Et particulièrement aux États-Unis, où l’effet Donald Trump commence à devenir négatif. Les statistiques du T1 ont été décevantes. Certes, les investisseurs sont habitués depuis plusieurs années à composer avec des statistiques de début d’année perturbées par différents aléas, notamment climatiques. Un rebond significatif était attendu au T2, mais les espoirs s’amenuisent. La politique de reflation promise par Donald Trump ne s’est pas encore concrétisée. La mise en application des réformes attendues se heurte à l’opposition du Congrès (« Obama care ») et à des difficultés administratives car bon nombre de hauts fonctionnaires nouvellement nommés n’ont pas encore pris leurs fonctions. Le programme de baisse d’impôts (s’il est mis en place) donnerait beaucoup d’espoir aux investisseurs en actions. Mais sa mise en place nécessite une visibilité sur la trajectoire de la dette fédérale et il faut donc réduire les dépenses liées à « Obama care », ce qui est loin d’être évident. Par ailleurs, l’investissement des entreprises reste décevant après des espoirs suscités par les enquêtes de sentiment des chefs d’entreprise nées avec l’élection. La promesse du « made in America » de réindustrialiser le pays se heurte à des problèmes de capacité de main d’œuvre qualifiée, notamment dans un pays proche du plein emploi dans les états les plus dynamiques. Finalement, la croissance américaine devrait se situer autour de 2,2 % cette année… sans réelle perspective d’accélération désormais.

La baisse récente des cours du pétrole suscite également le doute sur la réalité de l’activité économique

Elle redonne du crédit au scénario d’une croissance économique qui s’essoufflerait, à l’image de ce qu’il s’était passé en début d’année 2016. Le baril vient de perdre près de 20 % en quelques semaines, vers la zone de 45 dollars, et s’éloigne de la zone consensuelle de 55/60 USD, presque idéale à la fois pour les consommateurs et les producteurs. Cette baisse reflète-t-elle donc une baisse de l’activité, ou alors seulement l’incapacité de l’OPEP à réellement contrôler les prix à l’heure où la production de certains pays comme la Libye ou le Nigeria remonte ? Cette hypothèse est fort probable, d’autant plus que les producteurs de pétrole de schiste aux Etats-Unis ont également fait preuve d’une grande réactivité en abaissant leurs points morts de production de presque la moitié en quelques années, passant de la zone des 75 USD à 35/40 USD. Par ailleurs, gardons à l’esprit que la baisse du pétrole est une aubaine pour de nombreux pays, en premier lieu l’Europe, mais aussi de grands pays d’Asie comme la Chine, l’Inde et le Japon. C’est évidemment plus problématique pour la Russie, le Brésil dans une moindre mesure, et évidemment les pays du Golfe, et particulièrement l’Arabie Saoudite en proie à des difficultés budgétaires et sociales.

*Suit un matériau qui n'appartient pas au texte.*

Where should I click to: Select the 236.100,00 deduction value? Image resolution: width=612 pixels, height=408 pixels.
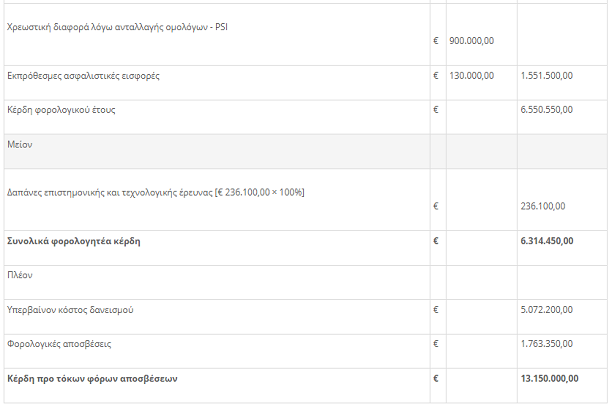543,206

Il conviendra toutefois de surveiller de près ce paramètre pétrole : une cassure nette à la baisse de la zone des 40/45 dollars le baril serait techniquement très négative et pourrait être interprétée comme un signe de retournement de la croissance mondiale.

Ce n’est toutefois pas encore le scénario le plus probable. Il y a juste une déception sur la prolongation attendue du cycle américain qu’avait suscité l’élection de Donald Trump. La Chine ne donne pas de signal d’affaiblissement (au prix d’une explosion de la dette toutefois) de même que la majorité des pays émergents. En revanche, il y a un impact qui se ressent déjà sur les statistiques d’inflation, ce qui peut troubler la lecture des politiques monétaires et contribue au maintien de taux d’intérêt obligataires très bas. Le rythme de hausse des prix a clairement ralenti en raison de cet effet pétrole : + 1,4 % dans la zone Euro alors que l’objectif de 2 % d’inflation était pratiquement atteint en début d’année. De même, aux états-Unis, l’inflation publiée est retombée à moins de 2 %. Ceci accrédite la thèse que les marchés ne croient plus au scénario de reflation.